◆ Description of the task ◆
Find and copy every line in the records that includes the string "lower".

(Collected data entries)
● ● ●
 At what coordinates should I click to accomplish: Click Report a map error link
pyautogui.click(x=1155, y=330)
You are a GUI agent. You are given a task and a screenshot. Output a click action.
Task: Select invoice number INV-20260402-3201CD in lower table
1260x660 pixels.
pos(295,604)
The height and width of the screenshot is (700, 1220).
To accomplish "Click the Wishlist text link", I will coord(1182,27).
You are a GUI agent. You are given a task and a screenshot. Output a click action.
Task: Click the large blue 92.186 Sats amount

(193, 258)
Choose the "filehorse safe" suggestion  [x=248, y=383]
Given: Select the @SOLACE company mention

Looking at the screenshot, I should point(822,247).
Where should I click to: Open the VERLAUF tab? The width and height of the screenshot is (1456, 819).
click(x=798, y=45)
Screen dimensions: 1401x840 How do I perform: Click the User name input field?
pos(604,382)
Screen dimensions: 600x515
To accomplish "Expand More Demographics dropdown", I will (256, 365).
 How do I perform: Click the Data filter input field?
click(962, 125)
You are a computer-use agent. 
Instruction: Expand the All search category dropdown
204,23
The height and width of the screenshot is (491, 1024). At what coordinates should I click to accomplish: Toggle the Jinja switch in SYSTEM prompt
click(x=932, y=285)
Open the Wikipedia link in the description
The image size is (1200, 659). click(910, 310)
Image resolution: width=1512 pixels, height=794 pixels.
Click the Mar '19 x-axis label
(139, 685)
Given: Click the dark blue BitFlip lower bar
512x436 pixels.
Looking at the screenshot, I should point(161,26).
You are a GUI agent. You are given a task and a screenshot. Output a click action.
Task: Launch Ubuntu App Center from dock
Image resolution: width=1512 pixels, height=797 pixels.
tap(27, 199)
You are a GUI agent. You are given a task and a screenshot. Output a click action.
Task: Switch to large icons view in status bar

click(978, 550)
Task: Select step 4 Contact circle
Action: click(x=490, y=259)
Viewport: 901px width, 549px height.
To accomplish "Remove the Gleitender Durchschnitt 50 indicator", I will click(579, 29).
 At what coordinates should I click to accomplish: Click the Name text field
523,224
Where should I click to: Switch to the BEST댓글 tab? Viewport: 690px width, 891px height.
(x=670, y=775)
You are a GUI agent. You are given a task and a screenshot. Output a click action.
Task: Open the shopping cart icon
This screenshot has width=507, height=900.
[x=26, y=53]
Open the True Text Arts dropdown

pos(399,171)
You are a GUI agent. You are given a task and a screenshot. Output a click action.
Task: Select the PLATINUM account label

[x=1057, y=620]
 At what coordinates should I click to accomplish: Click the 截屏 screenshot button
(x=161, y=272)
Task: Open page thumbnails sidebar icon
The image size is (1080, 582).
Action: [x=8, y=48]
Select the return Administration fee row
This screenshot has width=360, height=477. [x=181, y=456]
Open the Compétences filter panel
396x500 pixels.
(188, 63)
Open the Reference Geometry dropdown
● ● ●
◆ Solution to the problem ◆
Task: Select invoice number INV-20260402-3201CD in lower table
Given: Click the dark blue BitFlip lower bar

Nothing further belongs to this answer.